SINLESS BY CHOICE II: Pay at the Door
TOnight we went to The Fields to hear Josh and his birth father do an ethnic concert. Josh of course on percussion, and his father on ethnic pipes of all kinds. We entered in the back door, ordered and paid for our iced chai and found a table somewhat close to the stage. Once there and waiting for Josh and D to arrive Jax happened to see a sign by the door that demanded an ungodly price of 10 dollars for the concert tonight. She grumbled and complained saying we tour with Josh for petes sake, we're not paying ten bucks to hear him play, no matter HOW good he is [which is darn good, I may add]. After about four minutes of sitting there I began to feel a pit in my stomach, knowing that we ought to pay and yet knowing I had not the funds nor the desire to leave our table and get a ticket from Justin at the door. After much squirming and seeing my eyes move cautiously back adn forth to the door and the stage jax finally said, 'Go. You're feeling guilty about not paying and I don't want you to go against your conscience. Go. We'll find you afterwards.' But I didn't. I didn't. I just sat there and made the decision to go against my conscience and sat there and sinned. Of course I felt horribly guilty about it, even after Josh cam
e and hung out with us later and made sure none of us paid to get in 'Why that would be OBSURD!!!' But even though my counsel to jax had just been to make a decision to live a sinfree life, I sat and sinned.
This just reminded me once again, how it is not a one time decision, but one which I have to make over and over and over, until I am even released of one vice.
MORMANS
This is not a long one hopefully. Actually, it's more a question.
In the past few weeks I have been in more places where two young men, usually quite goodlooking, in their black pants and white cotton shirts stand trying to convince someone to convert to their faith, than in my entire life. Although I think that is a bit of an exaggeration, as I think I just am noticing them since I've been thinking about this subject. My question is this: what is it about the Morman faith that so captures the hearts of their young men and turns them into commited missionaries, enough to fill a town our size with at least four different pairs? What captures them? what do they have that we don't?

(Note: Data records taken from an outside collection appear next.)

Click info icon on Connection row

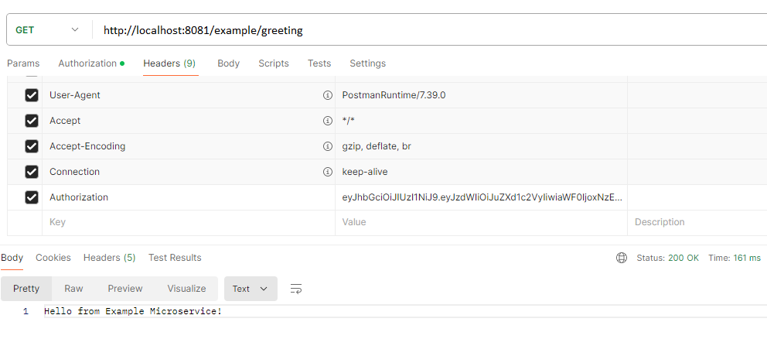click(327, 172)
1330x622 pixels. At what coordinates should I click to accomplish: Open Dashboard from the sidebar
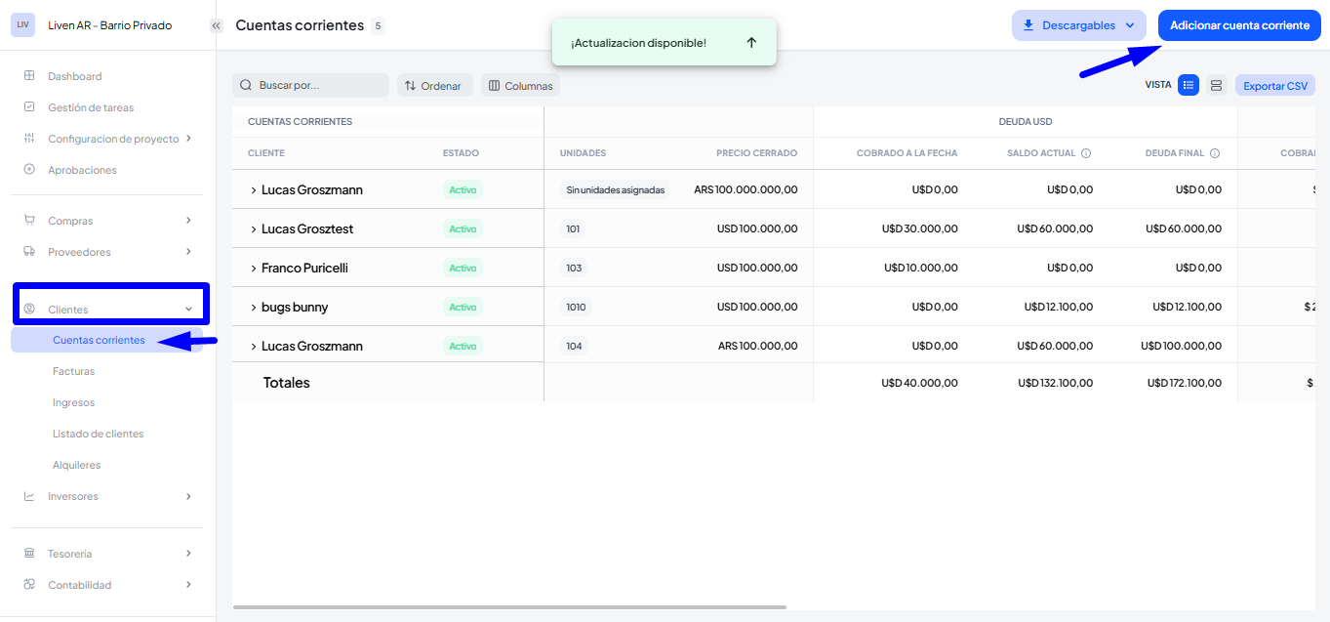pyautogui.click(x=75, y=76)
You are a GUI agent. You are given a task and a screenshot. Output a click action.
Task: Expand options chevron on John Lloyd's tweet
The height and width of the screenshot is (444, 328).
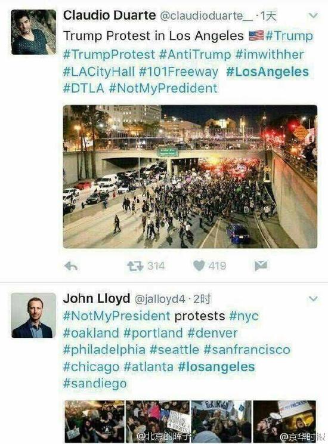pos(313,298)
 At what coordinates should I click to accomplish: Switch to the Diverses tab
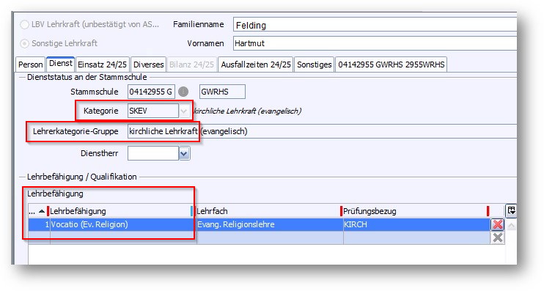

And than I remember. We have fear. The devil finds no need to discourage them from the mission, their mission is one that he invented with his own two hands, but we. Yes we. We have a mission that he fights with every ounce of his being, every bit of his strength. We are burdened by a bondage of fear - fear which they, well, they can't even know the beginning of.
VULNERABILITY
Also hopefully a short one.
I was people watching as usual tonight and as I looked around the room I found so many people, comfortable sometimes to the point of sleep [the music was very soothing at times, other times it was, mmmmm, definetely ethnic dancing music!], some just nodding their heads or tapping their hands to the beat of the djembes and congas - or the lulling sound of a bamboo whistle causing their eyes to close, whether in sleep or simply calm I don't know. I only know that when i am there, in that dimly lit room, roofed in ivy and blue blown glass balls I find a degree of vulnerability there that is unlikely to be seen anywhere else near me. I like that.